Google attempts to protect users from sketchy stem cell clinics

Google logo seen during Google Developer Days (GDD) in Shanghai, China, September 2019.

Enlarge / Google logo seen during Google Developer Days (GDD) in Shanghai, China, September 2019. (credit: Lyu Liang | VCG | Getty Images)

Transplanted stem cells can be as lifesaving as donated organs, but the Food and Drug Administration in September warned consumers that some stem cell clinics only pretend to be in the business of miraculous recoveries.

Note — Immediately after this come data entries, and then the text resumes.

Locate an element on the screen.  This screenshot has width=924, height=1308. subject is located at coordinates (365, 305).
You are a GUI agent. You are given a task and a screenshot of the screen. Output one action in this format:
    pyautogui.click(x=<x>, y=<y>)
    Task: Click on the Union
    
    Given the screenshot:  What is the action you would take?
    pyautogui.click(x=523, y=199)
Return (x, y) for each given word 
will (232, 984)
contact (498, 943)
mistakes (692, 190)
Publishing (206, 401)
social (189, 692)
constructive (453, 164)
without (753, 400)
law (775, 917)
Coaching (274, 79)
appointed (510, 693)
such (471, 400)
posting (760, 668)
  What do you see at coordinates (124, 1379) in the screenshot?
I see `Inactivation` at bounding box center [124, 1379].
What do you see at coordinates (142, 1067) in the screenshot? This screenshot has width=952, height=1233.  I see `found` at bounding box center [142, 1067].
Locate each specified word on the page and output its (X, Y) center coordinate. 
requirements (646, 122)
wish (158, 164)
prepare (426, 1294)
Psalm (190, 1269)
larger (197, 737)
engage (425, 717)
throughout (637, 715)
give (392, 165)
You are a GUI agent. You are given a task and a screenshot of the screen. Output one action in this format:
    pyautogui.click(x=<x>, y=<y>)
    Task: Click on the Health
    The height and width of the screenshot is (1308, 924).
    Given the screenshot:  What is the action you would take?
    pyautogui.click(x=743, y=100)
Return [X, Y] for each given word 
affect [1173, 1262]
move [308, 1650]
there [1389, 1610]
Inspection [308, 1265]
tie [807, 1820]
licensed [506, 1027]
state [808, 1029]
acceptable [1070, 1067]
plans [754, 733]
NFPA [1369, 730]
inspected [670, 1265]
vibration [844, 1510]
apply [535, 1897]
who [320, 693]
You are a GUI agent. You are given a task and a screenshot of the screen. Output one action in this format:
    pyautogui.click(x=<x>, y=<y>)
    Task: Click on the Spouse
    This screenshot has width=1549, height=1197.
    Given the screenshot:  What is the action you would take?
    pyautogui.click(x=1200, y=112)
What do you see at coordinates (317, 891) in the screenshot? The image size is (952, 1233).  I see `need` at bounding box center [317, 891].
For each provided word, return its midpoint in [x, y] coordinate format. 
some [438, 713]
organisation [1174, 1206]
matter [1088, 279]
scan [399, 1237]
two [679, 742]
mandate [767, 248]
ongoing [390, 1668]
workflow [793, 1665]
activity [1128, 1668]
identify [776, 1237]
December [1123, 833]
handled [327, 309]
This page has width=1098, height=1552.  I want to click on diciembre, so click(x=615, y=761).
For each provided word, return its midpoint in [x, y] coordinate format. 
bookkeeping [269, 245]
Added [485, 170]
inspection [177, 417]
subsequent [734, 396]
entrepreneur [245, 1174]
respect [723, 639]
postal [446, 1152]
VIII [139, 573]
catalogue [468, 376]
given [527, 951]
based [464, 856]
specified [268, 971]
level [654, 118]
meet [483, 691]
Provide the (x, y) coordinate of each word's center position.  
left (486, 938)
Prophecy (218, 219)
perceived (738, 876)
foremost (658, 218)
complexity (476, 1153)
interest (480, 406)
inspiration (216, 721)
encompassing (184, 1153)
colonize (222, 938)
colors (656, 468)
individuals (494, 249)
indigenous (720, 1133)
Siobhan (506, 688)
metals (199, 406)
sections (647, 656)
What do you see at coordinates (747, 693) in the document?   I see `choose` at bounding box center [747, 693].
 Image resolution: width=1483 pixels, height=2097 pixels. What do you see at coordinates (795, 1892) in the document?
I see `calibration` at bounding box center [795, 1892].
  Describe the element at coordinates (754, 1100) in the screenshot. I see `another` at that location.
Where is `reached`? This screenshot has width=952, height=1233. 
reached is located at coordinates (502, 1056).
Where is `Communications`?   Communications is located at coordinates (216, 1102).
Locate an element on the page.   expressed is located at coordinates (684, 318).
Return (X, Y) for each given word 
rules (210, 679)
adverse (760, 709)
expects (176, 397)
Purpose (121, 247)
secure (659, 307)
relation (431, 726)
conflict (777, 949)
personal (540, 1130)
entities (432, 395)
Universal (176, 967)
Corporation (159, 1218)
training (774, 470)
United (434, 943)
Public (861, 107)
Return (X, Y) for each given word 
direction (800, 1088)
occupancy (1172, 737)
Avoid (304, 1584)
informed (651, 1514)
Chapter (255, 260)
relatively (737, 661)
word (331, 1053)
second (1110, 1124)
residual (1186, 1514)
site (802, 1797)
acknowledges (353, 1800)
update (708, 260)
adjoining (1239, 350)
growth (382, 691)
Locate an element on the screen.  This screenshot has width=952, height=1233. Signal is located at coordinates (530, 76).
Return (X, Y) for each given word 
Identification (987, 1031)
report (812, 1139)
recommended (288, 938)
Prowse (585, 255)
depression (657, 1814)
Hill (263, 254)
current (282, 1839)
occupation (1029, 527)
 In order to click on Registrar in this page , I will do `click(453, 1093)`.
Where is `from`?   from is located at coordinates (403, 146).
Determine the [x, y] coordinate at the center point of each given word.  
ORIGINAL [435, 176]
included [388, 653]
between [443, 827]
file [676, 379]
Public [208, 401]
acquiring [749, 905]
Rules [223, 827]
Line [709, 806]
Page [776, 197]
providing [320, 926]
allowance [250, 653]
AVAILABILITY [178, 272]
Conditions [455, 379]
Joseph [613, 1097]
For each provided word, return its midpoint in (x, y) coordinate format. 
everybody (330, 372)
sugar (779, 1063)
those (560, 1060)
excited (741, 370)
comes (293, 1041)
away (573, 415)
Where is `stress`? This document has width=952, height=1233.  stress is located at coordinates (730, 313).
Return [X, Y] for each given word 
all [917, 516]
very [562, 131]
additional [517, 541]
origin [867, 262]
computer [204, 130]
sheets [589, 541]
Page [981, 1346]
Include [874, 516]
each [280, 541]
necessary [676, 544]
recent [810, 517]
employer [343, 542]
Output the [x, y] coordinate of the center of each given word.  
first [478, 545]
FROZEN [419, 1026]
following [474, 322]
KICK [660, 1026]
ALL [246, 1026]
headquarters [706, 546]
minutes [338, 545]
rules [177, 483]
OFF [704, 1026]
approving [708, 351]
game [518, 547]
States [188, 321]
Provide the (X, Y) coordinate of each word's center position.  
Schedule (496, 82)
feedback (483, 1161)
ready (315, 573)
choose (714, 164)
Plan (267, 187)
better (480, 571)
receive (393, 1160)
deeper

Now, Google is attempting to protect its users after years of showing ads for questionable stem cell treatments. The company stated that it will stop allowing “bad actors” to post Google ads that “take advantage of individuals by offering untested, deceptive treatments.” Enforcement of the new policy started at the end of October, said Google spokesperson Alex Krasov. That change, while helpful, is unlikely to shutter clinics that cloak themselves in a façade of reputable science in order to peddle questionable stem cell treatments.

The risky business of unproven treatments

Different types of stem cell treatments are at varying stages of development. Transplants of bone-marrow stem cells are well-established treatments for a number of cancers. But the identification of other types of stem cells has allowed researchers to develop new therapies that are just beginning to enter clinical testing. Unfortunately, many stem cell clinics have latched on to the hype and are offering unapproved treatments for which there is no experimental evidence.